[DIRECTIONS] Copy out precisely the lines of the material that follows, beginning with the line containing "Disable the age parameter checkbox" and ending with its last line; exclude pictures.

[INPUT RECORDS]
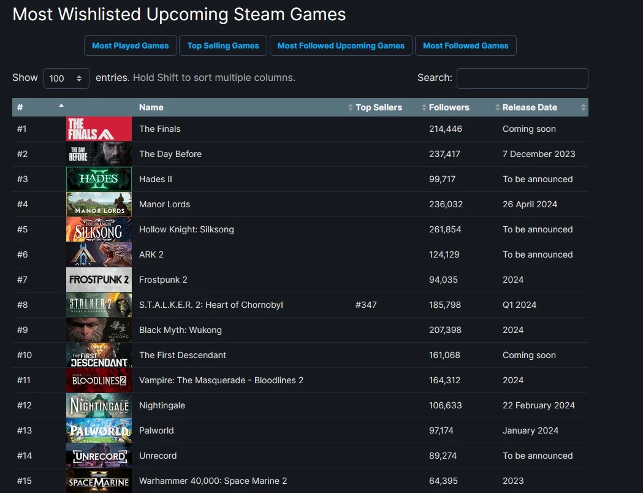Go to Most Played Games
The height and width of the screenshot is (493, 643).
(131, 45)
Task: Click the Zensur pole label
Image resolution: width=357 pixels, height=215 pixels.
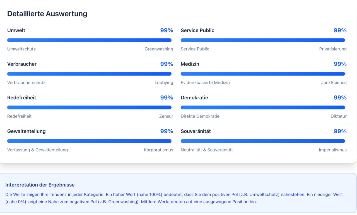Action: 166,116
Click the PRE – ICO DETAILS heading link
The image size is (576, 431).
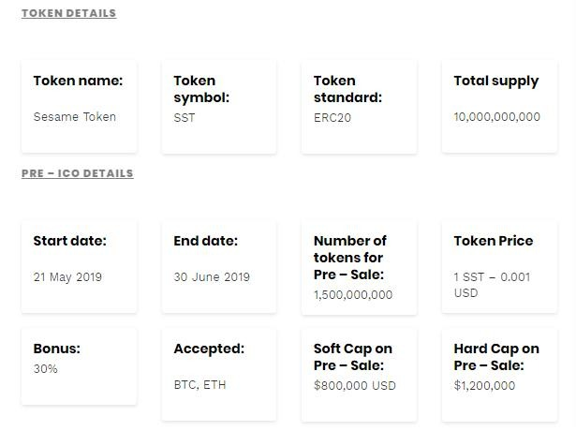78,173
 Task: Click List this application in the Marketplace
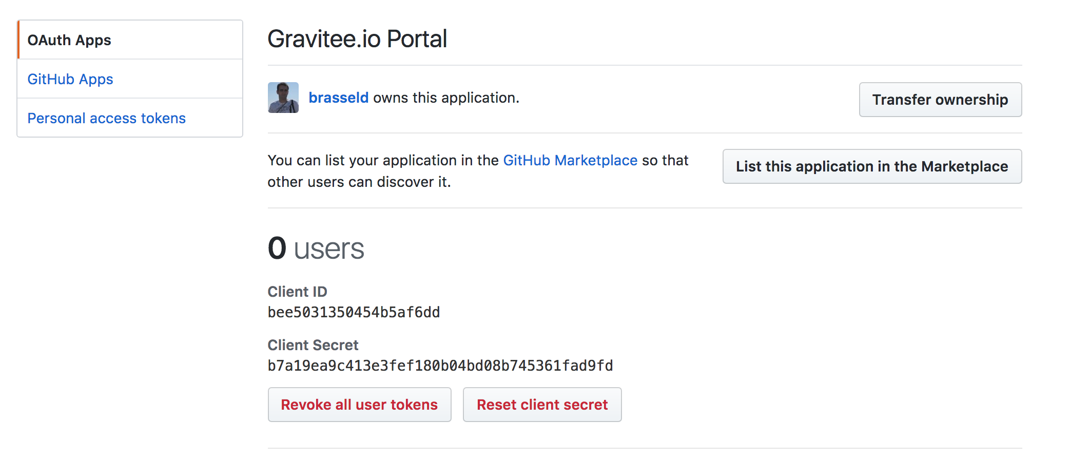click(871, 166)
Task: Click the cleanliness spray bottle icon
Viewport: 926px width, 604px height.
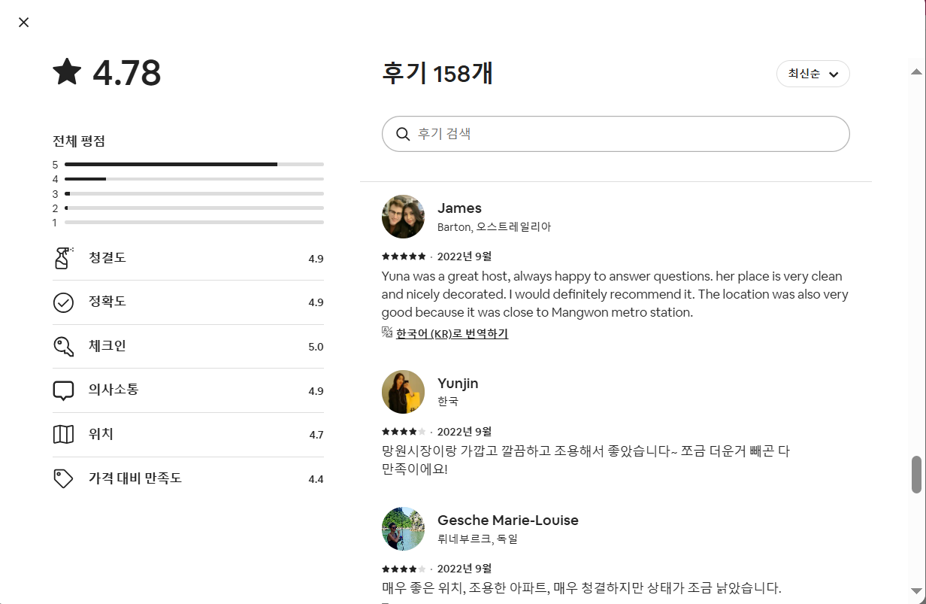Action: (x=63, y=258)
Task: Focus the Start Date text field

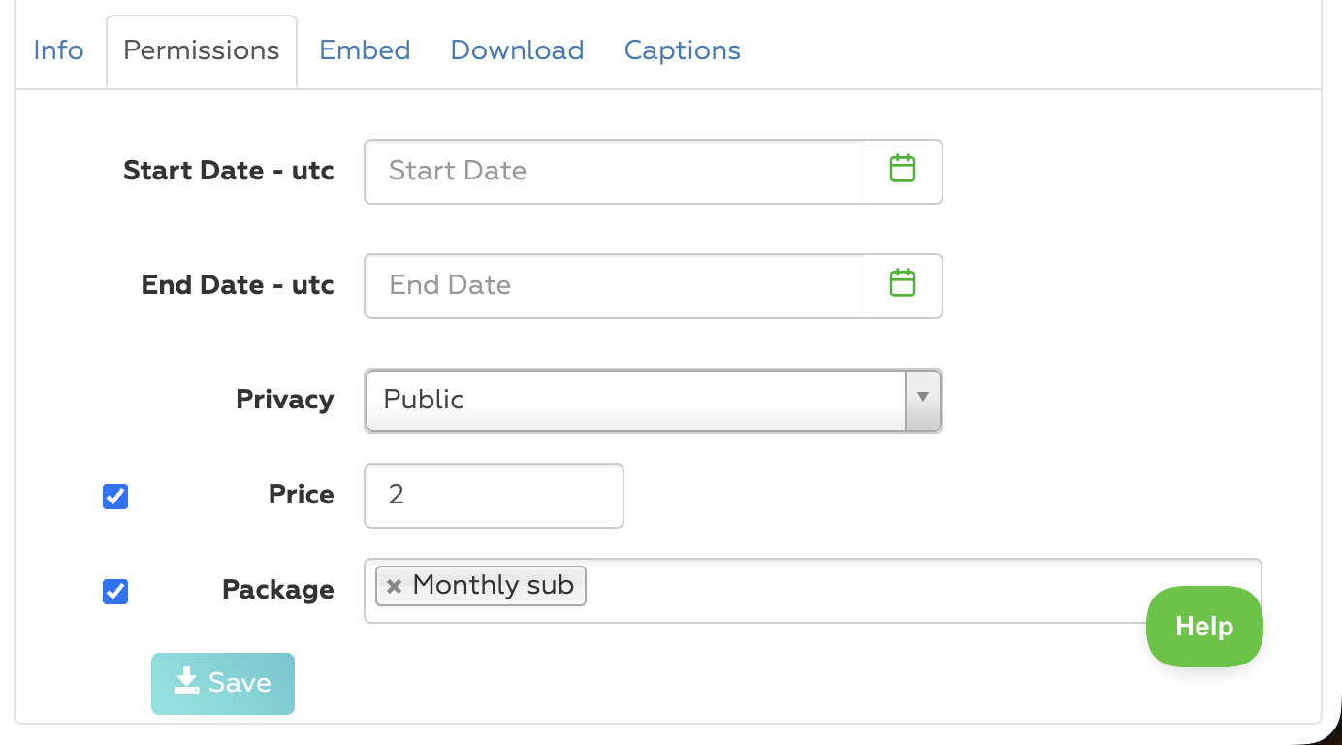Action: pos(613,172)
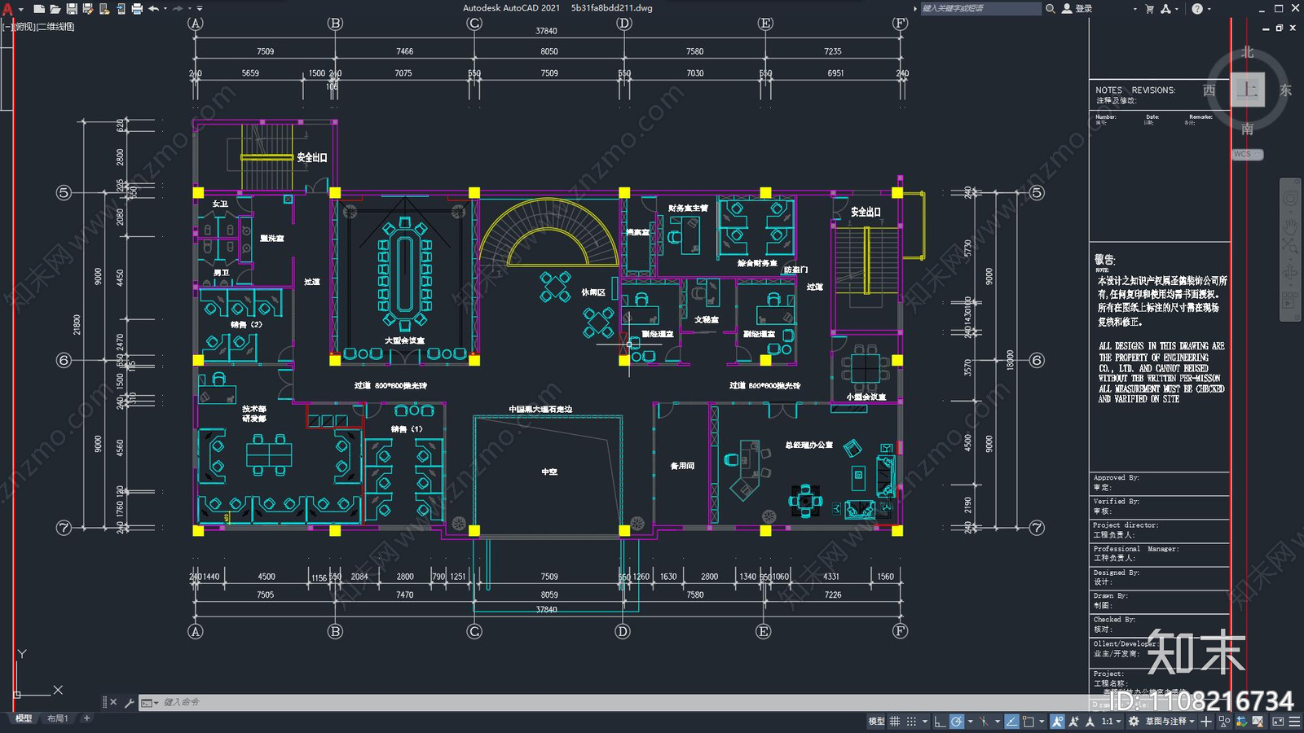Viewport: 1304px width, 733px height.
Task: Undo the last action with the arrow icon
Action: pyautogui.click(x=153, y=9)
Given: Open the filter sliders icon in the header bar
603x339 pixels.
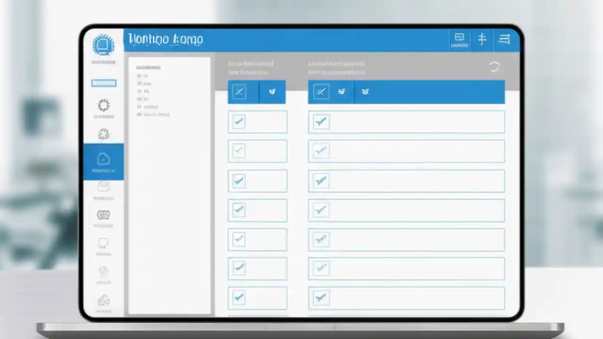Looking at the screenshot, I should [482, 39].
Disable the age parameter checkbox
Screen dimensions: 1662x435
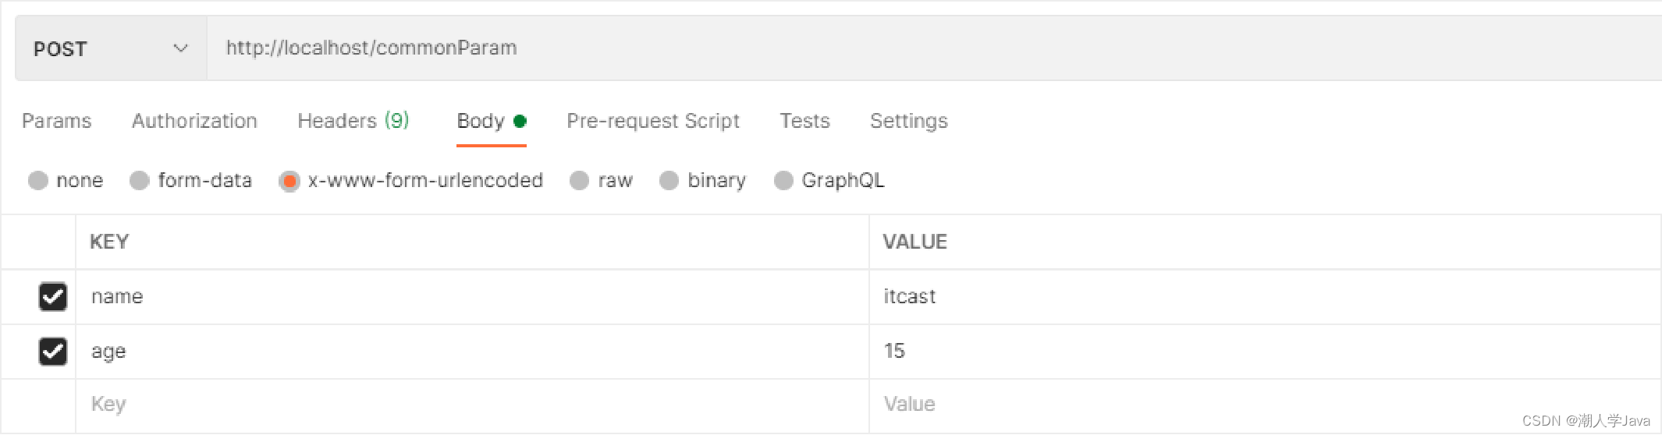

[OUTPUT FOR THIS TASK]
Disable the age parameter checkbox
Screen dimensions: 1662x435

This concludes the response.